• **What the task asks**:
In the material below, which lines hold the word "computer"? Pick each one out.

• **Dataset records**:

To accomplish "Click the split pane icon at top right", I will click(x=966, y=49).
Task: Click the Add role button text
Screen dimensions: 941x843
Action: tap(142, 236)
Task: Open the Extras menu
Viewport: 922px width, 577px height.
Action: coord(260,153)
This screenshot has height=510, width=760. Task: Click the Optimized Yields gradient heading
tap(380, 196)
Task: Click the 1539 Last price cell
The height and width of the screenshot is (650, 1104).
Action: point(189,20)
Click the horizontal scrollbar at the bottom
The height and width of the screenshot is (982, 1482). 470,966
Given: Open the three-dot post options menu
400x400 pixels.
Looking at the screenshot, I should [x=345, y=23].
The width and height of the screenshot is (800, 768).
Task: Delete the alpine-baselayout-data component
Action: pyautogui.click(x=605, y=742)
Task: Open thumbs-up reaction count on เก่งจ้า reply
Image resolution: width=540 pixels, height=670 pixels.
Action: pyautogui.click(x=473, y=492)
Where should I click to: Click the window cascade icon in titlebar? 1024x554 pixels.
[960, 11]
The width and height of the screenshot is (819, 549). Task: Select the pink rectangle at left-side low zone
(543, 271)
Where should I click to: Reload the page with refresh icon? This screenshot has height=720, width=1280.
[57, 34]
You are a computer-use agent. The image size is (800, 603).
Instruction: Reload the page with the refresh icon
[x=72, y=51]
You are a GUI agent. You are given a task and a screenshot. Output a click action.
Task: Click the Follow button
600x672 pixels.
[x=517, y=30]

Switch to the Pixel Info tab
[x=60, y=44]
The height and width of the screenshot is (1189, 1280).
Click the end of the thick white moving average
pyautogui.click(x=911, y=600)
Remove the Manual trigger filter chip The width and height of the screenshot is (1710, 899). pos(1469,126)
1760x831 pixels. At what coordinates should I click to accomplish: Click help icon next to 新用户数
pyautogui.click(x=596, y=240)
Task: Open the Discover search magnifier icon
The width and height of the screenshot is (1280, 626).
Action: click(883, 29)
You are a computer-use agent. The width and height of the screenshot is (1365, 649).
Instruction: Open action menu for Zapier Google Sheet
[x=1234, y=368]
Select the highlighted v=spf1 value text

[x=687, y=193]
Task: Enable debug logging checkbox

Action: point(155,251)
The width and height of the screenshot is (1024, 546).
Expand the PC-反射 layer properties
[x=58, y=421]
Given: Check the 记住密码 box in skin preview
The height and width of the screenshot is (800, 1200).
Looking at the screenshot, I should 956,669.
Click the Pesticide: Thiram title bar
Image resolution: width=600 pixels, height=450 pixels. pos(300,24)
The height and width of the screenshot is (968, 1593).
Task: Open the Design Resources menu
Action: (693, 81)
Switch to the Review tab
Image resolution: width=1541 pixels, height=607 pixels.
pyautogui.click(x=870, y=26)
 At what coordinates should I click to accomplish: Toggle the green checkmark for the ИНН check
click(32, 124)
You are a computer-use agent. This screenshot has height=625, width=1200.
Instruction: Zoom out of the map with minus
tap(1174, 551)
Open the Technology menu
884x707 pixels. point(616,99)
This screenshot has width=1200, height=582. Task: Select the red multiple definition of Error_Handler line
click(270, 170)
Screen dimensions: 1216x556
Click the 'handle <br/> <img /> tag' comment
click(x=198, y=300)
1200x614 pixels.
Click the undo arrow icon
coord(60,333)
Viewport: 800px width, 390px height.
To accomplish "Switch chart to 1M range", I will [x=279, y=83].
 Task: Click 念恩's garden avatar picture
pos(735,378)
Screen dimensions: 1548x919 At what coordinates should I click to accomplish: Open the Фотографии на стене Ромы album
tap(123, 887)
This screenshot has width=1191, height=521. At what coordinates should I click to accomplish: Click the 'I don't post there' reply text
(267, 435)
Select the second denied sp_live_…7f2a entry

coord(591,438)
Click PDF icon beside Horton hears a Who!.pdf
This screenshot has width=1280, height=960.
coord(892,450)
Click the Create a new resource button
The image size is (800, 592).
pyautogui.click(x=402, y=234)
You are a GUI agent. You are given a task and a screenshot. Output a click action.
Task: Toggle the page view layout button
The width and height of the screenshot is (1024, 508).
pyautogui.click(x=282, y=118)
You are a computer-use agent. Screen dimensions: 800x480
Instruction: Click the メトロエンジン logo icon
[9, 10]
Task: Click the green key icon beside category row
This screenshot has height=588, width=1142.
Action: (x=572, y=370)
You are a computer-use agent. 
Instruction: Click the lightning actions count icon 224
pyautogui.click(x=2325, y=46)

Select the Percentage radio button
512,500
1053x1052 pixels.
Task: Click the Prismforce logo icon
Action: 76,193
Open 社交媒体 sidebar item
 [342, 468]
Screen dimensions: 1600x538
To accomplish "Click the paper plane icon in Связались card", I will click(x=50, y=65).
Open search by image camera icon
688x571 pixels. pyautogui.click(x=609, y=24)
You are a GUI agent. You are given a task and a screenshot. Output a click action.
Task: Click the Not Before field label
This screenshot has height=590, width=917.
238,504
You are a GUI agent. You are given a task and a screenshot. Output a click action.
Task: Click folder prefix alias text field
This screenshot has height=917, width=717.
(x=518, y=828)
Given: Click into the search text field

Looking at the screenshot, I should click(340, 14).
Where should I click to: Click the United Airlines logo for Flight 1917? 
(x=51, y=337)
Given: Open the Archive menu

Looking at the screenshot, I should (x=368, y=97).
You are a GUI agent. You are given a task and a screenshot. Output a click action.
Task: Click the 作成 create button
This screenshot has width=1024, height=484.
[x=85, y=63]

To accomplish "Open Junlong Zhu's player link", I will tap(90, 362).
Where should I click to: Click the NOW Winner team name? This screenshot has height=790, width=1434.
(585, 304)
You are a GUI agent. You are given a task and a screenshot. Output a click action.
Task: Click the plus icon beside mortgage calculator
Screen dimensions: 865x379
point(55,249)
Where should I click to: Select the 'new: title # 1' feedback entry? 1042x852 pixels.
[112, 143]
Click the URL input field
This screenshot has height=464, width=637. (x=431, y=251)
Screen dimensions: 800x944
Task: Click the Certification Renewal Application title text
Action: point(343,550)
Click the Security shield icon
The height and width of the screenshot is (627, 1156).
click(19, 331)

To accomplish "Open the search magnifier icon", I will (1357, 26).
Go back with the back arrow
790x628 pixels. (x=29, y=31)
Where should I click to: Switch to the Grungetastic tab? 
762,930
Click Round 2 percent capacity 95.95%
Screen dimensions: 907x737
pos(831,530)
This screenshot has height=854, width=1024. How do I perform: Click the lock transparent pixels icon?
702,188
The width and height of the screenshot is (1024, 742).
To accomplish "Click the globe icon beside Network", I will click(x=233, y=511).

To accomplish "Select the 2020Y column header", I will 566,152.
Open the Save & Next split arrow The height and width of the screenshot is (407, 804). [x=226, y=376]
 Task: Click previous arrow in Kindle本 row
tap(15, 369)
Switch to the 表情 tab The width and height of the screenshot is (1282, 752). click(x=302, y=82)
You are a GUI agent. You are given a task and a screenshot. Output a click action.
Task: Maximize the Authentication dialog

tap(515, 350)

• **Result for this exercise**:
You are a computer-use agent. The image size is (800, 603).
You are a computer-use agent. The width and height of the screenshot is (1365, 649).
You are a computer-use agent. This screenshot has height=625, width=1200.
You are a computer-use agent. Screen dimensions: 800x480
You are a computer-use agent. 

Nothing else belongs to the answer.